84codes · antondalgren · Jun 8, 2026 · Jun 8, 2026
diff --git a/ARCHITECTURE.md b/ARCHITECTURE.md
@@ -5,7 +5,7 @@ This document describes how the Raft library is structured, how the pieces fit t
 It serves three audiences at once:
 
 - **New contributors** — what each file does, where to make changes, and what invariants to preserve.
-- **Library users / integrators** (e.g. embedding this in LavinMQ) — what the library guarantees, what it does not, and which extension points to use.
+- **Library users / integrators** (e.g. embedding this in a broker or other consensus-backed service) — what the library guarantees, what it does not, and which extension points to use.
 - **Future you** — the rationale behind the trade-offs, so you don't have to re-derive them.
 
 ## 1. Overview & goals
@@ -198,8 +198,10 @@ A small struct of tunables read at construction time:
 | `election_timeout_max_ticks` | 20 | Election timeout upper bound (1000ms) |
 | `max_segment_size` | 64 MB | Log segment rollover threshold |
 | `max_append_entries_size` | 1 MB | Cap on `entries_data` per AppendEntries message |
+| `max_message_payload_bytes` | 64 MB | Per-message payload cap on the wire (transport `from_io` rejects larger frames) |
 | `snapshot_chunk_size` | 1 MB | Chunk size for InstallSnapshot RPC payloads |
 | `snapshot_interval_entries` | 1000 | Trigger snapshot after this many committed entries |
+| `read_index_timeout_ticks` | 100 | ReadIndex callback fires with `nil` if leadership confirmation doesn't arrive within this many ticks (5s at default tick) |
 | `data_dir` | `"data"` | Where logs and metadata live |
 
 `Config` is not modified after a `Node` is constructed.
@@ -248,7 +250,7 @@ These classes do touch the filesystem and the network. They are kept dependency-
 
 ### Segment storage: append-mode files + stdlib buffered writes
 
-Log segments are plain regular files opened with POSIX append mode (`File.new(path, "a+")`). Every write atomically lands at EOF — the kernel maintains the write offset and updates it atomically per `write(2)` syscall, so no explicit positioning is needed in user space. Crystal's `IO::Buffered` accumulates small writes (the per-`LogEntry` header + payload pieces) in a per-File user-space buffer; one `flush` after `entry.to_io(@file)` issues a single `write(2)` syscall per appended entry.
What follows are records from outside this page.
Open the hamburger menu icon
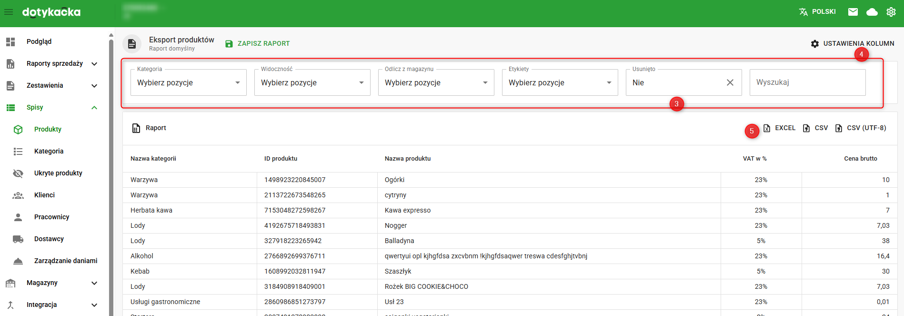 (9, 12)
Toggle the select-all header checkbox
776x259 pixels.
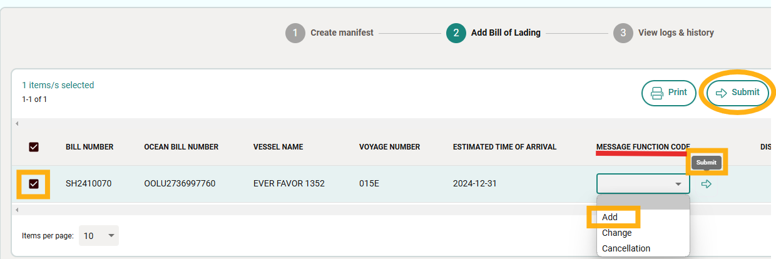[34, 147]
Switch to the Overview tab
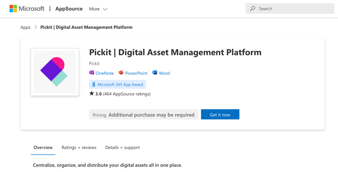 coord(43,148)
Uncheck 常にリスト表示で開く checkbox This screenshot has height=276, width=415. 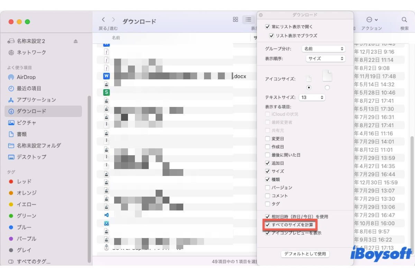click(267, 27)

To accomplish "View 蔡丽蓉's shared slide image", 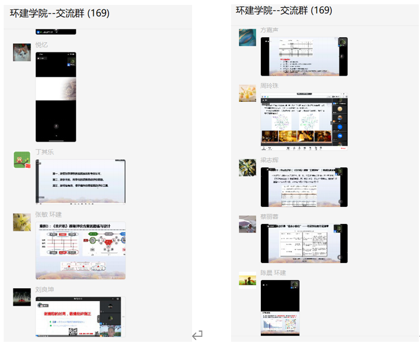I will [304, 244].
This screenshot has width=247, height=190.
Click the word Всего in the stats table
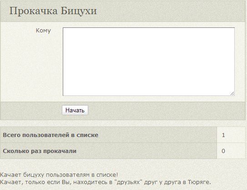click(12, 135)
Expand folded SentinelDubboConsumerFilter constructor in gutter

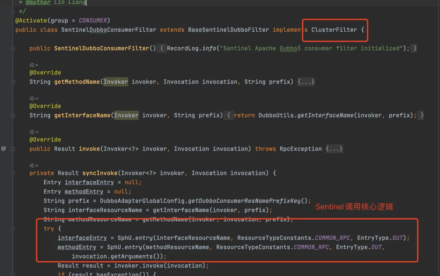[13, 48]
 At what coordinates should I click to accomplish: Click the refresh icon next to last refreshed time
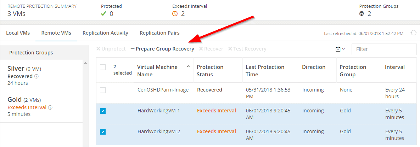(414, 33)
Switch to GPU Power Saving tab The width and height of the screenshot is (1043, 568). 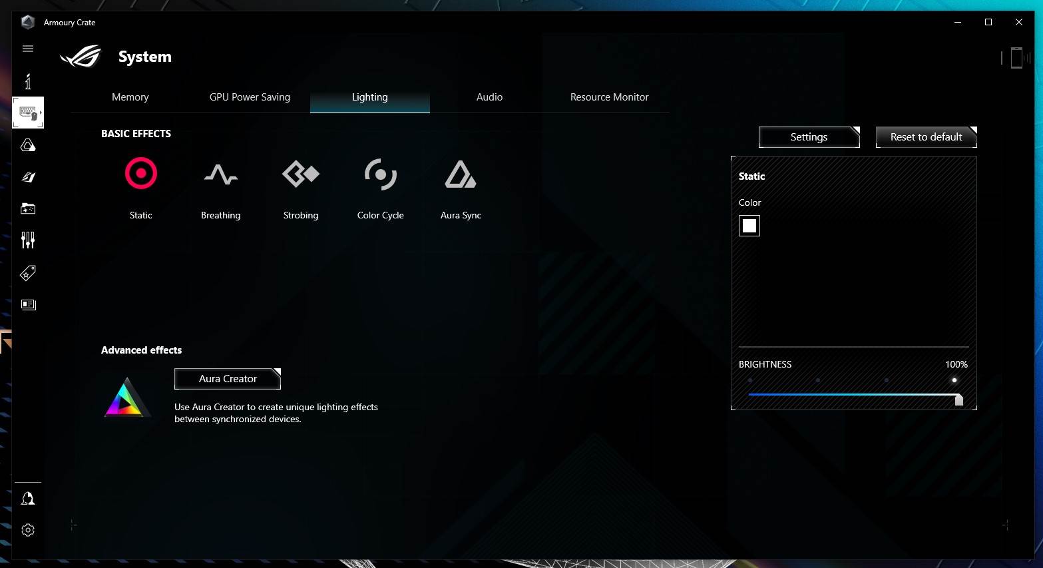pos(250,97)
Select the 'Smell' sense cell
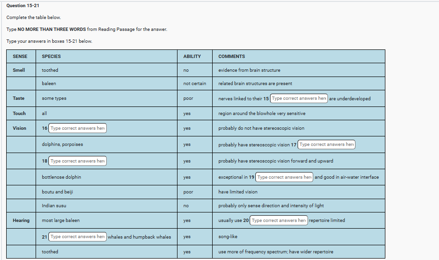This screenshot has width=439, height=260. coord(19,70)
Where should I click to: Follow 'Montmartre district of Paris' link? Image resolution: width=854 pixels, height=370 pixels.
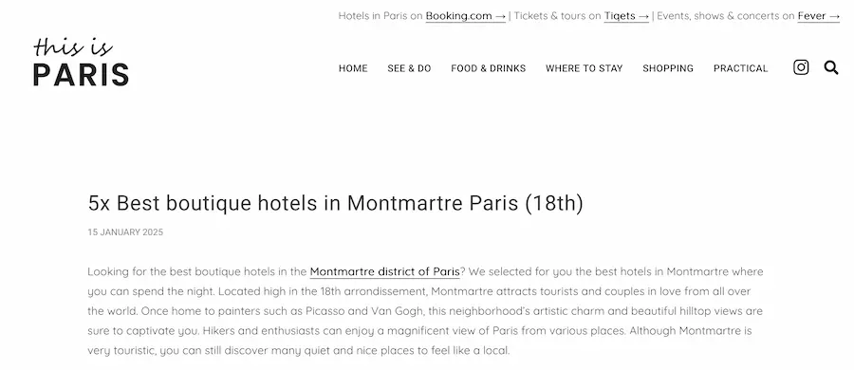(384, 271)
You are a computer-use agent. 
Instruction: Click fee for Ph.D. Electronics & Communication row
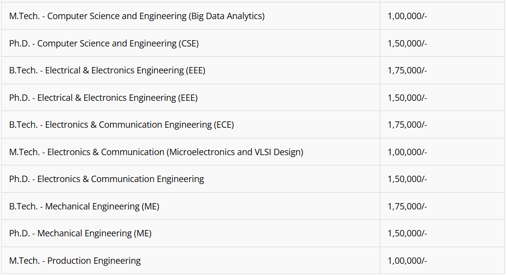tap(407, 179)
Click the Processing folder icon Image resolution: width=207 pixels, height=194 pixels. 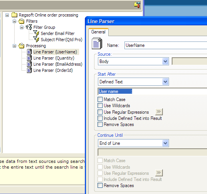coord(22,46)

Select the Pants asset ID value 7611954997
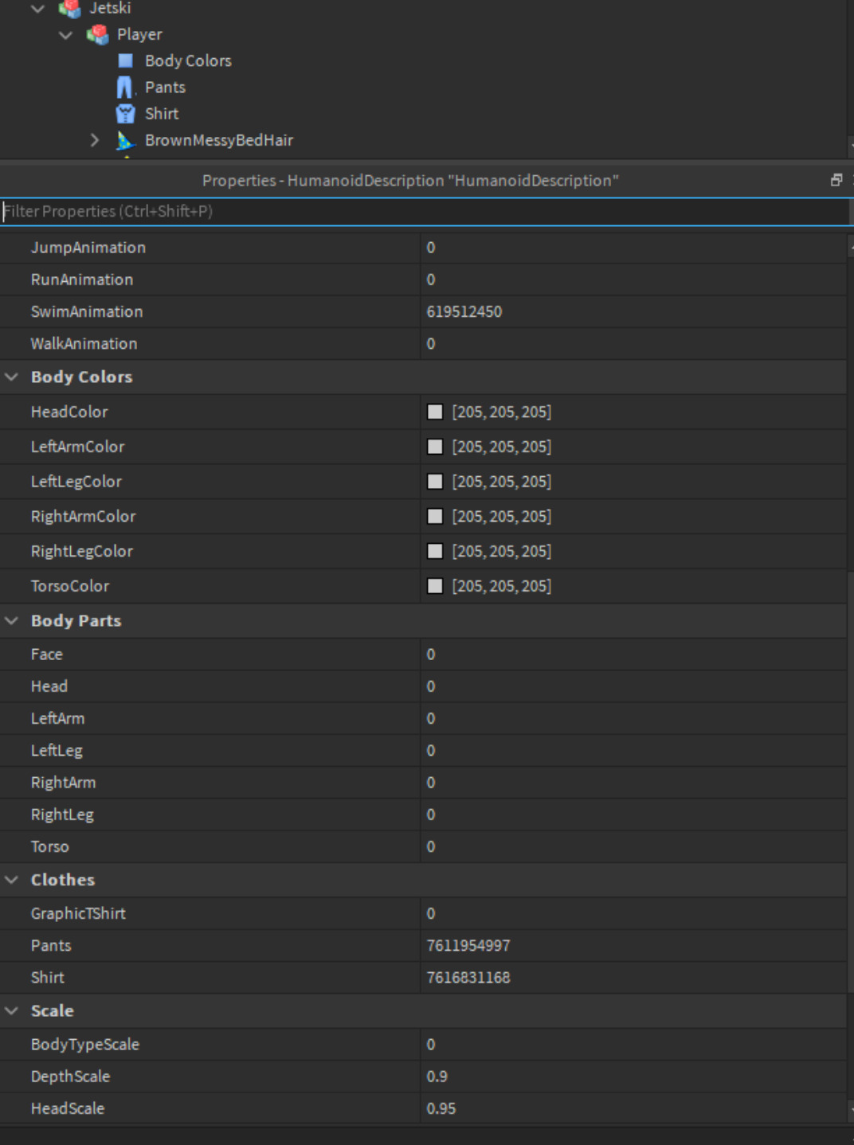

+Log segments are plain regular files opened with POSIX append mode (`File.new(path, "a+")`). Every write atomically lands at EOF — the kernel maintains the write offset and updates it atomically per `write(2)` syscall, so no explicit positioning is needed in user space. Crystal's `IO::Buffered` accumulates small writes (the per-`LogEntry` header + payload pieces) in a per-File user-space buffer; `Segment#append` deliberately does **not** flush. The flush is deferred to `Segment#sync` (called at Raft's durability boundaries), so a batch of N appends between two boundaries collapses into a single `write(2)` syscall followed by one `fsync` — instead of `O(N)` syscalls for `O(N)` appends.
 
 **Reads** go through stdlib `File#read_at` (which uses `pread(2)` internally) — concurrent-read-safe, no shared file-position state with the write path. Multiple followers can have the same segment file being read at different offsets simultaneously without contention.
 
@@ -258,7 +260,7 @@ Log segments are plain regular files opened with POSIX append mode (`File.new(pa
 
 ### `Raft::Log::Segment(T)`
 
-One log segment file. Owns a `File` (in `"a+"` mode), an in-memory offset array `@offsets : Array(UInt64)` mapping `index → byte offset within the file`, and a `@size : Int64` tracking total written bytes. A segment can be read by index (O(1) offset lookup, then `File#read_at` to deserialize), appended to (via `entry.to_io(@file) + flush`, which leverages `IO::Buffered` coalescing), or truncated (via `File#truncate` to shrink the file in place).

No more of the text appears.